What the exercise asks:
Each entry needs to be retyped exactly.

(Stored data entries)

•••

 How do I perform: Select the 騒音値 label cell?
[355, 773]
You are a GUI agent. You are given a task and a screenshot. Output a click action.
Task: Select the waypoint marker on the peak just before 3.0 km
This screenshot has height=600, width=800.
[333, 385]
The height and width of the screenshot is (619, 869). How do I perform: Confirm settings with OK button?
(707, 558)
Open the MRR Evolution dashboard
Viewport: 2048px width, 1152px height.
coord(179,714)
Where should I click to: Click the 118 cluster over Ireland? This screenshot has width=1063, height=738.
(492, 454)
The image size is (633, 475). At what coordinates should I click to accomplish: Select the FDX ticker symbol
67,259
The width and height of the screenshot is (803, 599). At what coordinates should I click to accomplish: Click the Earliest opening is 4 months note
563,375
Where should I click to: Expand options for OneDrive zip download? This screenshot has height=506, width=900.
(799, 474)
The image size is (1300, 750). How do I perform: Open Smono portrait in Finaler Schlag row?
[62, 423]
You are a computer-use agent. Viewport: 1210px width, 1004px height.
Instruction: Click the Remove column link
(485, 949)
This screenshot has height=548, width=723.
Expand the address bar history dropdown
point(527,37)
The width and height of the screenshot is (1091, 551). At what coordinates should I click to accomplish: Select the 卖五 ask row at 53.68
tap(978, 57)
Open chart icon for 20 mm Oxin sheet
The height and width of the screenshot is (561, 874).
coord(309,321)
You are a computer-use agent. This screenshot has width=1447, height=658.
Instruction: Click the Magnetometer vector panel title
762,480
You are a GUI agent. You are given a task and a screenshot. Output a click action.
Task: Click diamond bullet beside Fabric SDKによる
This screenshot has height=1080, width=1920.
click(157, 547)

•••

Output of the task:
 How do I perform: Select the 騒音値 label cell?
[355, 773]
You are a GUI agent. You are given a task and a screenshot. Output a click action.
Task: Select the waypoint marker on the peak just before 3.0 km
This screenshot has height=600, width=800.
[333, 385]
The height and width of the screenshot is (619, 869). How do I perform: Confirm settings with OK button?
(707, 558)
Open the MRR Evolution dashboard
Viewport: 2048px width, 1152px height.
coord(179,714)
Where should I click to: Click the 118 cluster over Ireland? This screenshot has width=1063, height=738.
(492, 454)
The image size is (633, 475). At what coordinates should I click to accomplish: Select the FDX ticker symbol
67,259
The width and height of the screenshot is (803, 599). At what coordinates should I click to accomplish: Click the Earliest opening is 4 months note
563,375
Where should I click to: Expand options for OneDrive zip download? This screenshot has height=506, width=900.
(799, 474)
The image size is (1300, 750). How do I perform: Open Smono portrait in Finaler Schlag row?
[62, 423]
You are a computer-use agent. Viewport: 1210px width, 1004px height.
Instruction: Click the Remove column link
(485, 949)
This screenshot has height=548, width=723.
Expand the address bar history dropdown
point(527,37)
The width and height of the screenshot is (1091, 551). At what coordinates should I click to accomplish: Select the 卖五 ask row at 53.68
tap(978, 57)
Open chart icon for 20 mm Oxin sheet
The height and width of the screenshot is (561, 874).
coord(309,321)
You are a computer-use agent. This screenshot has width=1447, height=658.
Instruction: Click the Magnetometer vector panel title
762,480
You are a GUI agent. You are given a task and a screenshot. Output a click action.
Task: Click diamond bullet beside Fabric SDKによる
This screenshot has height=1080, width=1920.
click(157, 547)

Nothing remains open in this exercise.